In the wake of what police are calling a racially-motivated hate crime that left 10 people dead and three others injured at a Buffalo grocery store, New York State Governor Kathy Hochul is taking steps to strengthen gun laws and crack down on social media that promotes extreme acts of violence.
Among them:
Calling on every county “to perform an exhaustive review of its current strategies, policies, and procedures for confronting acts of domestic terrorism.”
Details of that piece of the plan are sketchy at best, Board of Supervisors Chairman Bill Federice said Friday, but every county will be required to appointment a commission to “analyze what we can do to protect our citizens from events like this.”

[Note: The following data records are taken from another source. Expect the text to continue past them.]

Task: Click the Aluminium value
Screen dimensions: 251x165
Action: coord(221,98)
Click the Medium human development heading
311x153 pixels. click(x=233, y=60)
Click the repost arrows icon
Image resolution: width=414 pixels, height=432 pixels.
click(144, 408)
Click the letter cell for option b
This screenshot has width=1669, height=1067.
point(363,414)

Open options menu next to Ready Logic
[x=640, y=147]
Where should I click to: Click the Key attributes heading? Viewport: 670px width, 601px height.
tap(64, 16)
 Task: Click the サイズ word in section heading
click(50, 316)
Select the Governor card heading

“It’s déjà vu all over again,” Mr. Federice said.
“If we enforced the gun laws already in place.
Tuesday, at least 19 children and two teachers were killed at a Texas elementary school when a lone gunman opened fire.
In the wake of the May 25, 2020 killing of George Floyd in Minneapolis, Minnesota by now-convicted Police Officer Derek Chauvin, then-Governor Andrew Cuomo required all municipalities to review their law enforcement policies for bias.
After five months of review by the Law Enforcement Review Committee—and a 471-page report--in March of 2021, supervisors approved two recommended changes to the Sheriff’s Office: creating a Citizens Collaborative Committee and agreeing to the review of arrest data—once available—by the Sheriff’s Office and the CCC.
The CCC has continued to meet quarterly; the next meeting is July 25 at 5pm in the Board of Supervisors’ Chambers.
At its April 25 meeting, the CCC heard from Justin Hamm, executive director of the Schoharie County Council on Alcoholism and Substance Abuse, on how his agency and law enforcement could better share services and resources.
CCC members include Lois Goblet, chair; Rev. Ray Richards, Rev. David Houck, Suzanne Graulich, administrator at the county’s Office of Legal Defense of Indigents; Middleburgh Supervisor Wes Laraway, Bernadette Cole Slaughter, and Sheriff Ron Stevens.